- _DIRECTIONS FOR THIS TASK_: The expected output is every line below, reproduced exactly.

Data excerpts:
_ _ _

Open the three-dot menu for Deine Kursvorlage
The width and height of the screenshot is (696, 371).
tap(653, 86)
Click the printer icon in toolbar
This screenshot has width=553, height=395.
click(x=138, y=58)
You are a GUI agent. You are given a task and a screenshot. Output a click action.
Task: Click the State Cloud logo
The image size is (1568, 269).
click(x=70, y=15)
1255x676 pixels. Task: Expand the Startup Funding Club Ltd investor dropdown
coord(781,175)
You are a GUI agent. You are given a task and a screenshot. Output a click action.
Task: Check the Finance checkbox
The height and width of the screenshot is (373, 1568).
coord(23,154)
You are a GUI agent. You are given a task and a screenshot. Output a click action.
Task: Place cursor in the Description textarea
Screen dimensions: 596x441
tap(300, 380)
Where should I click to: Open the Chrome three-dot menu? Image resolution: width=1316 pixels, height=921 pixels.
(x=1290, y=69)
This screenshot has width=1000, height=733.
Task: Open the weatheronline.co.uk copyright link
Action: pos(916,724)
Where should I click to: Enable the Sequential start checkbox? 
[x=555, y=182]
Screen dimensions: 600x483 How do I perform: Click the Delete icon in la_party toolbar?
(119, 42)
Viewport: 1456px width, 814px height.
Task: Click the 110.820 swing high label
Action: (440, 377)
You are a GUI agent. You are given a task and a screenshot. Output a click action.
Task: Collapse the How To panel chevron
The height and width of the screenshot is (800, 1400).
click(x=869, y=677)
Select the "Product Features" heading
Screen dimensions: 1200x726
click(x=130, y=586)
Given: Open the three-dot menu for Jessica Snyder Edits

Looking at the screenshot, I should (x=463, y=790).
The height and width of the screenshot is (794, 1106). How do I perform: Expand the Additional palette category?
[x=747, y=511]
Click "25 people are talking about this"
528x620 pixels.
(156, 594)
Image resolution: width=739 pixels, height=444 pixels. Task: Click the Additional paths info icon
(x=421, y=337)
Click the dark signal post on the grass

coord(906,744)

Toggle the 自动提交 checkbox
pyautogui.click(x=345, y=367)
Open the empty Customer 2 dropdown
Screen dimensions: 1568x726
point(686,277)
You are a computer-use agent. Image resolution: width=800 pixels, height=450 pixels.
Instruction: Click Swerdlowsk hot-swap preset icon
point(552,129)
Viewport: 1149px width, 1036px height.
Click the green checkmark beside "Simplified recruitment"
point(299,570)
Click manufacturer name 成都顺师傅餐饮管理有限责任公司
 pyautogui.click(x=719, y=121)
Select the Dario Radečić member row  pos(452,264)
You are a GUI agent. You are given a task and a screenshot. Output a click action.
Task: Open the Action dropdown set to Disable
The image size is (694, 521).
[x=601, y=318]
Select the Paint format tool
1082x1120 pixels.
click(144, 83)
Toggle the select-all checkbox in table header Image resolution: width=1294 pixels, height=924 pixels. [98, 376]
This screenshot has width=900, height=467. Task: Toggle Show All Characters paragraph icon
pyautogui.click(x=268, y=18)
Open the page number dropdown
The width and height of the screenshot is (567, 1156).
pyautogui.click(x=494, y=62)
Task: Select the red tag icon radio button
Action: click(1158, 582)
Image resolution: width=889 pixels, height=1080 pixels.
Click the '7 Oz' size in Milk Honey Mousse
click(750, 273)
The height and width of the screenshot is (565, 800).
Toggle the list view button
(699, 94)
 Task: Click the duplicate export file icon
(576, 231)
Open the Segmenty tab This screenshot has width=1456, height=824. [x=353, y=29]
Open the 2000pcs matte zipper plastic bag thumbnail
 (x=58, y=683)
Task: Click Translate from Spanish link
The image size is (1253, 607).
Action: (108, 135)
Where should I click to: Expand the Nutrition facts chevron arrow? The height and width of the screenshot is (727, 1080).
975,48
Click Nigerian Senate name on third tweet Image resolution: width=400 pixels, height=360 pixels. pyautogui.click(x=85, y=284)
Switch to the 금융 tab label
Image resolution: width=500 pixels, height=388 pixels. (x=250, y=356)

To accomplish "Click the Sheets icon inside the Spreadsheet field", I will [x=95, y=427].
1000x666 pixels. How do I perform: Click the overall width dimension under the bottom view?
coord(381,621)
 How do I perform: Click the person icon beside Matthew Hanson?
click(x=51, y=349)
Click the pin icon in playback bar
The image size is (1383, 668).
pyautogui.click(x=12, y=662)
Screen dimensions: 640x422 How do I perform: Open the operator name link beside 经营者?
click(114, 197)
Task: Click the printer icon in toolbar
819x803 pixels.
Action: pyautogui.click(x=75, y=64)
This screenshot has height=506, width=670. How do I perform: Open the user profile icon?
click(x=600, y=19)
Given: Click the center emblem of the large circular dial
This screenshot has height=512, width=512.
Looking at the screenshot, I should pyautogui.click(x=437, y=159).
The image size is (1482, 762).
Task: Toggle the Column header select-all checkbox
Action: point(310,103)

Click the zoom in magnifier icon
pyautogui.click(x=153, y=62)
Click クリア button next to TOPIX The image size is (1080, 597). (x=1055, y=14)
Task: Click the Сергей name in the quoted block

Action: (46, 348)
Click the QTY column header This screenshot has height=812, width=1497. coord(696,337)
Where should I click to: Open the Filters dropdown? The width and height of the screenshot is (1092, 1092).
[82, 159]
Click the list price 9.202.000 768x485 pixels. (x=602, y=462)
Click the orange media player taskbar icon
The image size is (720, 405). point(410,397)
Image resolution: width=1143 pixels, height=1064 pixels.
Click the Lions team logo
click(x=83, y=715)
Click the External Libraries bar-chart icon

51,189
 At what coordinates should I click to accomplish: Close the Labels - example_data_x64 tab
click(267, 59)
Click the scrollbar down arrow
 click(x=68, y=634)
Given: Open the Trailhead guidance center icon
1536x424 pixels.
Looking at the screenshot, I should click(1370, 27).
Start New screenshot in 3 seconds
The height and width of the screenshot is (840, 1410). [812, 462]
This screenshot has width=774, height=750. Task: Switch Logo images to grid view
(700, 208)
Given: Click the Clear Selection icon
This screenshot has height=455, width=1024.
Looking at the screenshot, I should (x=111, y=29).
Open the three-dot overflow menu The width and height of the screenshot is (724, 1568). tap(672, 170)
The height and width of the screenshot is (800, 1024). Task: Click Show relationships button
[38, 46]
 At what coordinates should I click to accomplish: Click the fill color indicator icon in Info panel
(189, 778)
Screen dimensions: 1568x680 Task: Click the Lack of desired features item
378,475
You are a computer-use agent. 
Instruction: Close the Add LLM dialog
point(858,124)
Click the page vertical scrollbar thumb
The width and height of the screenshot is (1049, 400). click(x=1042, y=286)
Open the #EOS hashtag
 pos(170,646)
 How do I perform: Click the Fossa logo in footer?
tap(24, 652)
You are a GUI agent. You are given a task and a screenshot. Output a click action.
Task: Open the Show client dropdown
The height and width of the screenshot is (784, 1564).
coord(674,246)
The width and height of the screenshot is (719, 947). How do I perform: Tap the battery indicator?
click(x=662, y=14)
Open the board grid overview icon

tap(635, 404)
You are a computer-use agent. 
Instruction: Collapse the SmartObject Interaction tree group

_ _ _

- _PROBLEM SOLUTION_:
Open the three-dot menu for Deine Kursvorlage
The width and height of the screenshot is (696, 371).
tap(653, 86)
Click the printer icon in toolbar
This screenshot has width=553, height=395.
click(x=138, y=58)
You are a GUI agent. You are given a task and a screenshot. Output a click action.
Task: Click the State Cloud logo
The image size is (1568, 269).
click(x=70, y=15)
1255x676 pixels. Task: Expand the Startup Funding Club Ltd investor dropdown
coord(781,175)
You are a GUI agent. You are given a task and a screenshot. Output a click action.
Task: Check the Finance checkbox
The height and width of the screenshot is (373, 1568).
coord(23,154)
You are a GUI agent. You are given a task and a screenshot. Output a click action.
Task: Place cursor in the Description textarea
Screen dimensions: 596x441
tap(300, 380)
Where should I click to: Open the Chrome three-dot menu? Image resolution: width=1316 pixels, height=921 pixels.
(x=1290, y=69)
This screenshot has width=1000, height=733.
Task: Open the weatheronline.co.uk copyright link
Action: pos(916,724)
Where should I click to: Enable the Sequential start checkbox? 
[x=555, y=182]
Screen dimensions: 600x483 How do I perform: Click the Delete icon in la_party toolbar?
(119, 42)
Viewport: 1456px width, 814px height.
Task: Click the 110.820 swing high label
Action: (440, 377)
You are a GUI agent. You are given a task and a screenshot. Output a click action.
Task: Collapse the How To panel chevron
The height and width of the screenshot is (800, 1400).
click(x=869, y=677)
Select the "Product Features" heading
Screen dimensions: 1200x726
click(x=130, y=586)
Given: Open the three-dot menu for Jessica Snyder Edits

Looking at the screenshot, I should (x=463, y=790).
The height and width of the screenshot is (794, 1106). How do I perform: Expand the Additional palette category?
[x=747, y=511]
Click "25 people are talking about this"
528x620 pixels.
(156, 594)
Image resolution: width=739 pixels, height=444 pixels. Task: Click the Additional paths info icon
(x=421, y=337)
Click the dark signal post on the grass

coord(906,744)

Toggle the 自动提交 checkbox
pyautogui.click(x=345, y=367)
Open the empty Customer 2 dropdown
Screen dimensions: 1568x726
point(686,277)
You are a computer-use agent. Image resolution: width=800 pixels, height=450 pixels.
Instruction: Click Swerdlowsk hot-swap preset icon
point(552,129)
Viewport: 1149px width, 1036px height.
Click the green checkmark beside "Simplified recruitment"
point(299,570)
Click manufacturer name 成都顺师傅餐饮管理有限责任公司
 pyautogui.click(x=719, y=121)
Select the Dario Radečić member row  pos(452,264)
You are a GUI agent. You are given a task and a screenshot. Output a click action.
Task: Open the Action dropdown set to Disable
The image size is (694, 521).
[x=601, y=318]
Select the Paint format tool
1082x1120 pixels.
click(144, 83)
Toggle the select-all checkbox in table header Image resolution: width=1294 pixels, height=924 pixels. [98, 376]
This screenshot has width=900, height=467. Task: Toggle Show All Characters paragraph icon
pyautogui.click(x=268, y=18)
Open the page number dropdown
The width and height of the screenshot is (567, 1156).
pyautogui.click(x=494, y=62)
Task: Select the red tag icon radio button
Action: click(1158, 582)
Image resolution: width=889 pixels, height=1080 pixels.
Click the '7 Oz' size in Milk Honey Mousse
click(750, 273)
The height and width of the screenshot is (565, 800).
Toggle the list view button
(699, 94)
 Task: Click the duplicate export file icon
(576, 231)
Open the Segmenty tab This screenshot has width=1456, height=824. [x=353, y=29]
Open the 2000pcs matte zipper plastic bag thumbnail
 (x=58, y=683)
Task: Click Translate from Spanish link
The image size is (1253, 607).
Action: (108, 135)
Where should I click to: Expand the Nutrition facts chevron arrow? The height and width of the screenshot is (727, 1080).
975,48
Click Nigerian Senate name on third tweet Image resolution: width=400 pixels, height=360 pixels. pyautogui.click(x=85, y=284)
Switch to the 금융 tab label
Image resolution: width=500 pixels, height=388 pixels. (x=250, y=356)

To accomplish "Click the Sheets icon inside the Spreadsheet field", I will [x=95, y=427].
1000x666 pixels. How do I perform: Click the overall width dimension under the bottom view?
coord(381,621)
 How do I perform: Click the person icon beside Matthew Hanson?
click(x=51, y=349)
Click the pin icon in playback bar
The image size is (1383, 668).
pyautogui.click(x=12, y=662)
Screen dimensions: 640x422 How do I perform: Open the operator name link beside 经营者?
click(114, 197)
Task: Click the printer icon in toolbar
819x803 pixels.
Action: pyautogui.click(x=75, y=64)
This screenshot has height=506, width=670. How do I perform: Open the user profile icon?
click(x=600, y=19)
Given: Click the center emblem of the large circular dial
This screenshot has height=512, width=512.
Looking at the screenshot, I should pyautogui.click(x=437, y=159).
The image size is (1482, 762).
Task: Toggle the Column header select-all checkbox
Action: point(310,103)

Click the zoom in magnifier icon
pyautogui.click(x=153, y=62)
Click クリア button next to TOPIX The image size is (1080, 597). (x=1055, y=14)
Task: Click the Сергей name in the quoted block

Action: (46, 348)
Click the QTY column header This screenshot has height=812, width=1497. coord(696,337)
Where should I click to: Open the Filters dropdown? The width and height of the screenshot is (1092, 1092).
[82, 159]
Click the list price 9.202.000 768x485 pixels. (x=602, y=462)
Click the orange media player taskbar icon
The image size is (720, 405). point(410,397)
Image resolution: width=1143 pixels, height=1064 pixels.
Click the Lions team logo
click(x=83, y=715)
Click the External Libraries bar-chart icon

51,189
 At what coordinates should I click to accomplish: Close the Labels - example_data_x64 tab
click(267, 59)
Click the scrollbar down arrow
 click(x=68, y=634)
Given: Open the Trailhead guidance center icon
1536x424 pixels.
Looking at the screenshot, I should click(1370, 27).
Start New screenshot in 3 seconds
The height and width of the screenshot is (840, 1410). [812, 462]
This screenshot has width=774, height=750. Task: Switch Logo images to grid view
(700, 208)
Given: Click the Clear Selection icon
This screenshot has height=455, width=1024.
Looking at the screenshot, I should (x=111, y=29).
Open the three-dot overflow menu The width and height of the screenshot is (724, 1568). tap(672, 170)
The height and width of the screenshot is (800, 1024). Task: Click Show relationships button
[38, 46]
 At what coordinates should I click to accomplish: Click the fill color indicator icon in Info panel
(189, 778)
Screen dimensions: 1568x680 Task: Click the Lack of desired features item
378,475
You are a computer-use agent. 
Instruction: Close the Add LLM dialog
point(858,124)
Click the page vertical scrollbar thumb
The width and height of the screenshot is (1049, 400). click(x=1042, y=286)
Open the #EOS hashtag
 pos(170,646)
 How do I perform: Click the Fossa logo in footer?
tap(24, 652)
You are a GUI agent. You are given a task and a screenshot. Output a click action.
Task: Open the Show client dropdown
The height and width of the screenshot is (784, 1564).
coord(674,246)
The width and height of the screenshot is (719, 947). How do I perform: Tap the battery indicator?
click(x=662, y=14)
Open the board grid overview icon

tap(635, 404)
You are a computer-use agent. 
Instruction: Collapse the SmartObject Interaction tree group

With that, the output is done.